Rory Boland, editor of Which? Travel, said airlines, airports and the Government must make it a priority to learn from the disarray seen in recent days – ahead of the summer holiday rush later this year.
Mr Boland said: ‘Lessons should be learnt from the travel shambles this Easter. With many in the industry predicting a busy summer, the Government must work with airlines and airports to ensure they have the resources and capacity to handle increased passenger numbers, as there can be no excuse for a repeat of these failings.’
Currently, security vetting can reportedly take twice as long as the 28 days it is supposed to take. Pictured: Travel chaos at the port of Dover
Mr Boland also criticised the Civil Aviation Authority and the Department for Transport, arguing the Government should have handed the aviation regulator fining powers to punish airlines who fail to give compensation to delayed customers.
He said: ‘Airlines wouldn’t be ignoring the law and their passengers’ rights if the aviation regulator had some teeth,’ he said.
‘The Department for Transport can support consumers by equipping the Civil Aviation Authority (CAA) with direct fining powers.
‘It should also drop its plans to change compensation rules for UK flights which are an important deterrent against passengers being treated unfairly.’
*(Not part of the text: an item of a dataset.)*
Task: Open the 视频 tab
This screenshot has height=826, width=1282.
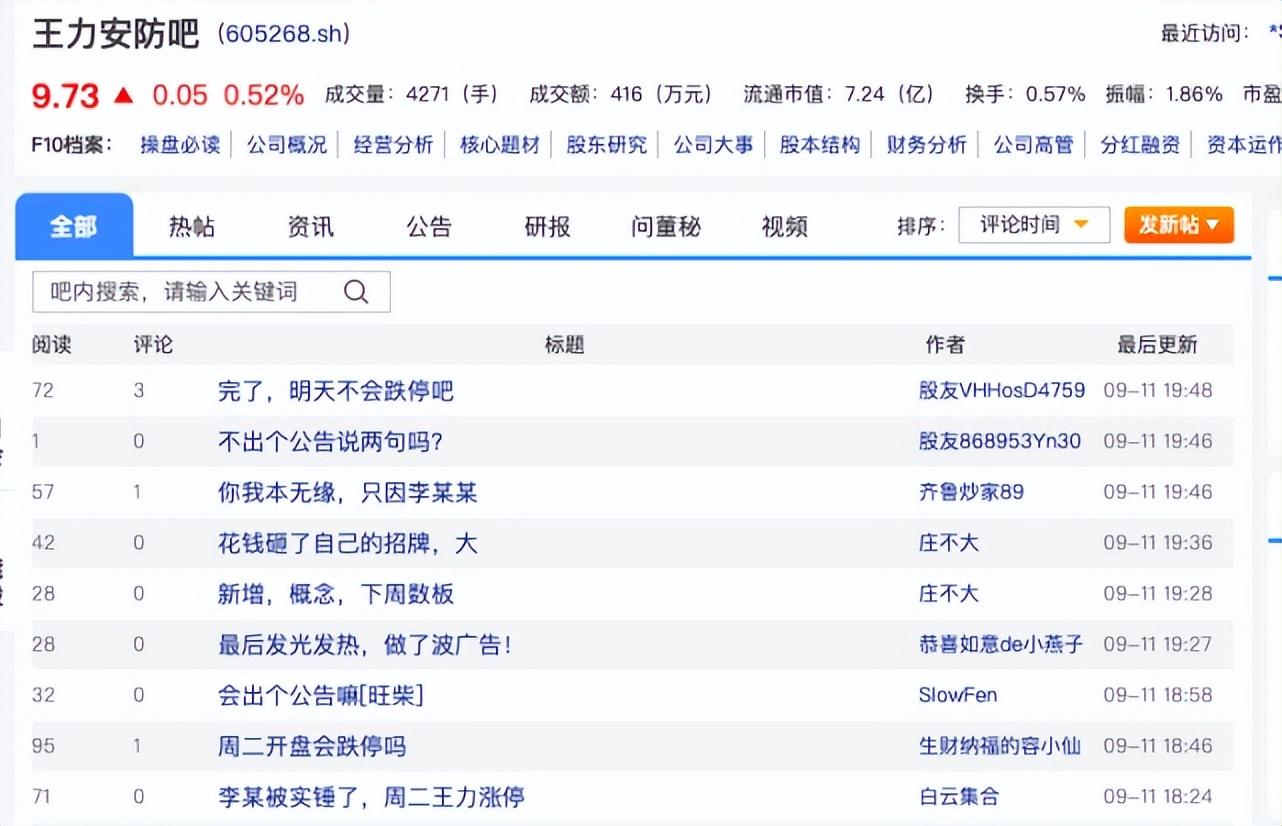Action: tap(784, 227)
Chief executive of easyJet Johan Lundgren said the airline is waiting for the Department for Transport (DfT) to give permission for around 100 new members of staff to start work.
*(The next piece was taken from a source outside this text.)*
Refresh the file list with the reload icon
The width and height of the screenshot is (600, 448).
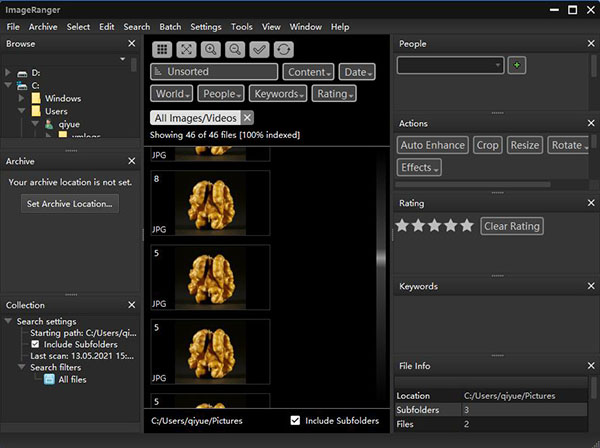(x=282, y=49)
Grant Shapps, pictured, earlier this week blamed airports and airlines for the travel chaos ahead of his warning that the Easter weekend will be very ‘busy’
Mr Lundgren explained this is primarily due to high levels of coronavirus-related staff absences but also blamed the time it is taking for the Government to vet new recruits.
He said: ‘There’s this delay of the clearance from the DfT (Department for Transport) for people to get their IDs.
‘There’s a backlog there and we’re waiting currently for about 100 cabin crew to get their IDs.
‘There’s a three-week delay on that. That has had an impact. If that would have been on time, we would have seen less cancellations.’
This demonstrates that the rise in coronavirus infections has ‘impacted basically the whole of the UK’, Mr Lundgren said.
He went on: ‘I understand the DfT and the ministers are doing what they can to accelerate and speed this up – which we find very constructive – but it definitely has had an impact.’
Chief executive of easyJet Johan Lundgren, pictured, said the airline is waiting for the Department for Transport (DfT) to give permission for around 100 new members of staff to start work
An easyJet spokesman stressed that earlier in the week flight cancellations were ‘as a result of the unusually high level of Covid sickness amongst our crew and that DfT vetting was not responsible for any cancellations’.
‘We do not blame the Government, on the contrary we, alongside our partners including DfT, have all been doing what we can to expedite the process so that we can get more crew onboard in the short term,’ he added.
Mr Lundgren insisted ‘we don’t have a shortage of crew’ and it was ‘absolutely not’ fair to accuse the airline of selling flights it could not fulfil.
‘We were having in some cases up to 20% of absence, and you wouldn’t expect any airline at any point in time to be able to cover that,’ he said.
‘That is unfortunate for people who have been affected but I would like to reiterate that those cancellations were made pre-emptively.
‘We’re carrying up to 260,000 customers per day, so I think it’s important to put that into context.’